Last week in my Media Studies class we had a discussion contemplating the possibility of banning everything that could possibly be harmful to children.

As thoughts of censoring Jackass and Viva La Bam, crude rap music and violent video games danced through my head it hit me – it isn’t the harmful programming that we need to ban, it is bad parenting. When parents get home from work, instead of allowing their child to plop down in front of the television, parents might be better off to ask the kids about their day. It only takes a few, consistent meaningful conversations to make children realize that media is just fantasy and that guns and fire really can kill people.

A study conducted in 2001 at Iowa State University reported that children who play violent video games, even for short periods, are more likely to behave aggressively in the real world. Parents need to be aware of this and monitor their child as they see fit, not cry to a bureaucracy. It is only after there is a problem – a school shooting, a gun accident or someone gets hurt playing with fire – that the question is raised of where were the parents?

Another issue that came up in our class discussion was that of sexuality. As each generation pushes the envelope and wears their shorts a little higher, their shirts a little tighter and dances a little more provocatively, critics become more and more disapproving. First it was Britney Spears’ fault that little girls wanted to wear sparkling make-up and booty shorts with tube tops, but then it became “the norm.” Now, young children are trying again to see what they can get away with. Dressing provocatively isn’t the goal anymore, acting provocatively is what gets attention. College used to be the start of sexual exploration. Now the average age that children are beginning to have sex is dropping to the point that twelve year olds are engaging in sexual activity. Once again, where are the parents?

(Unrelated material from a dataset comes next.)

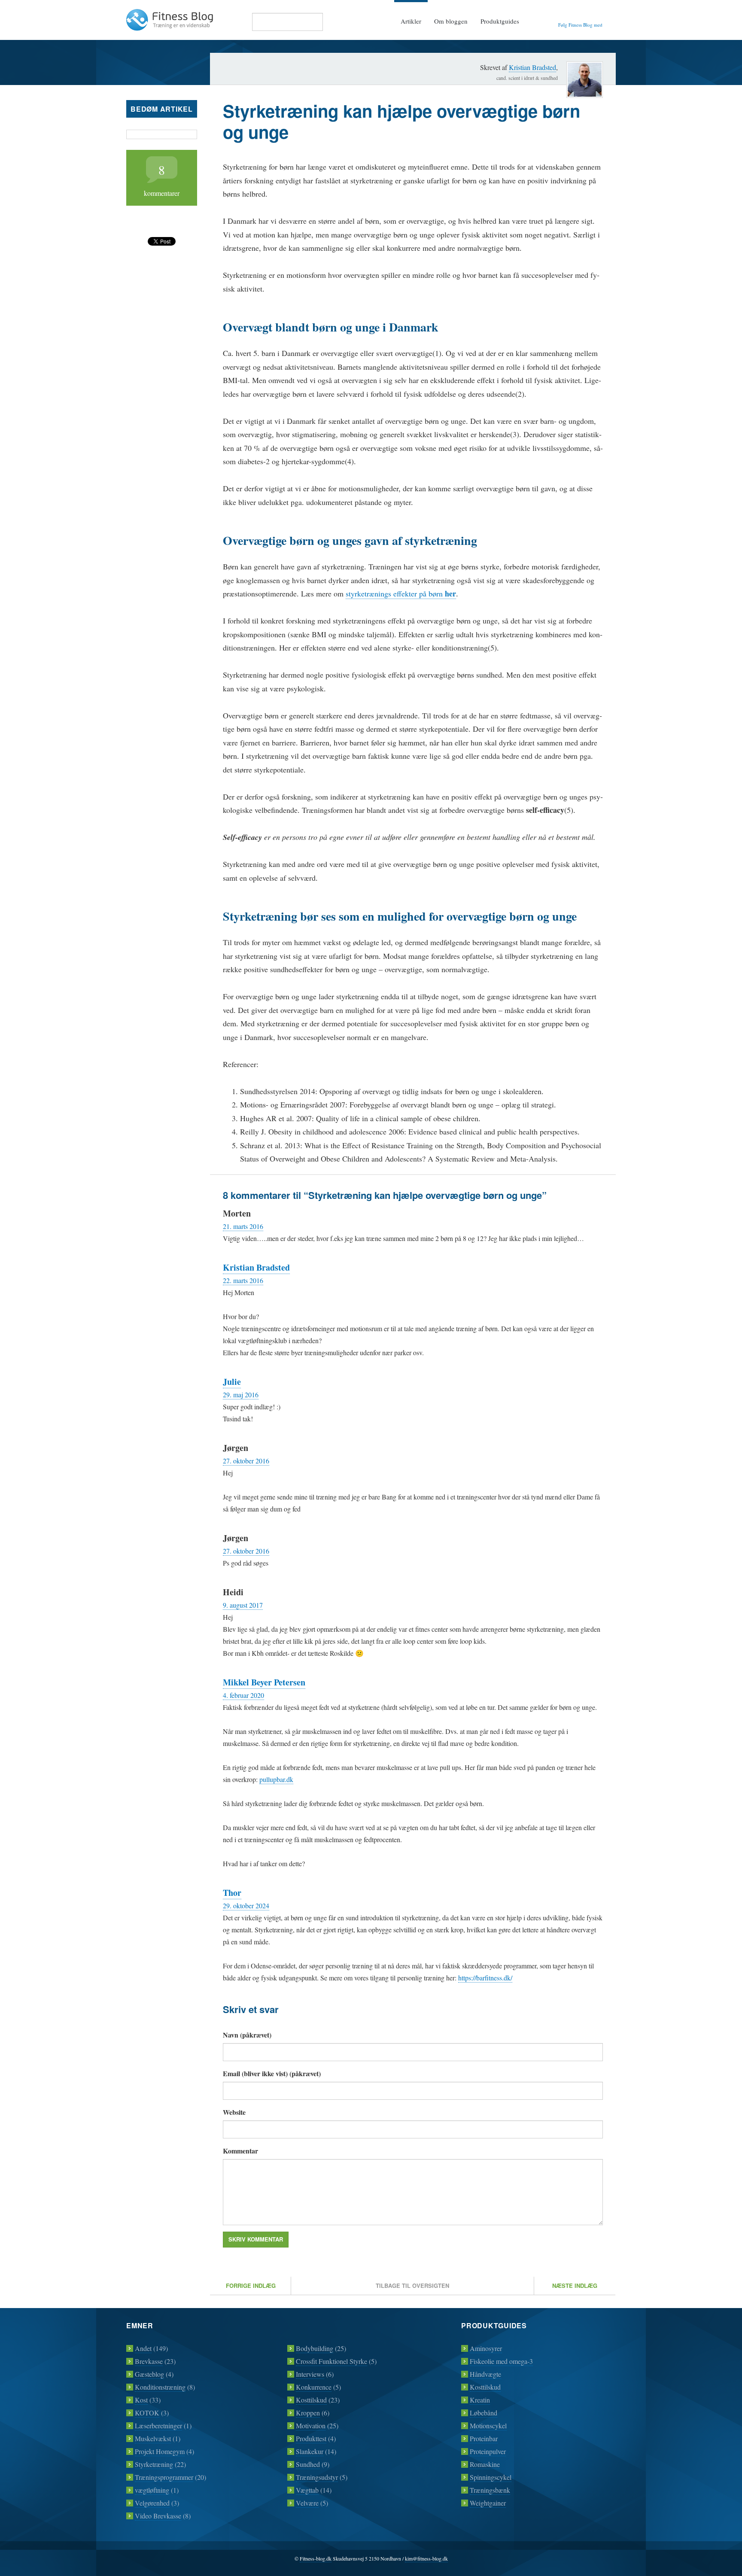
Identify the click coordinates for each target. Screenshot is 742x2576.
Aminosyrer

It is not Shakira’s latest music video that is compelling children to go out and have sex, and although there are a plethora of reasons why the child is making the decision to have sex, it is the parent’s job to be aware that this is going on and to handle it. MTV is not to blame for airing “sexy” music videos featuring alcohol and drug use – parents are to blame for allowing their children to get away with using these substances.

Children are a reflection of their parents, not a reflection of the media they enjoy. Media applies to all facets of information that children are exposed to and as long as parents supervise their children in making sure they are being responsible in their viewing and mimicking, it would never be necessary to even consider banning these outlets.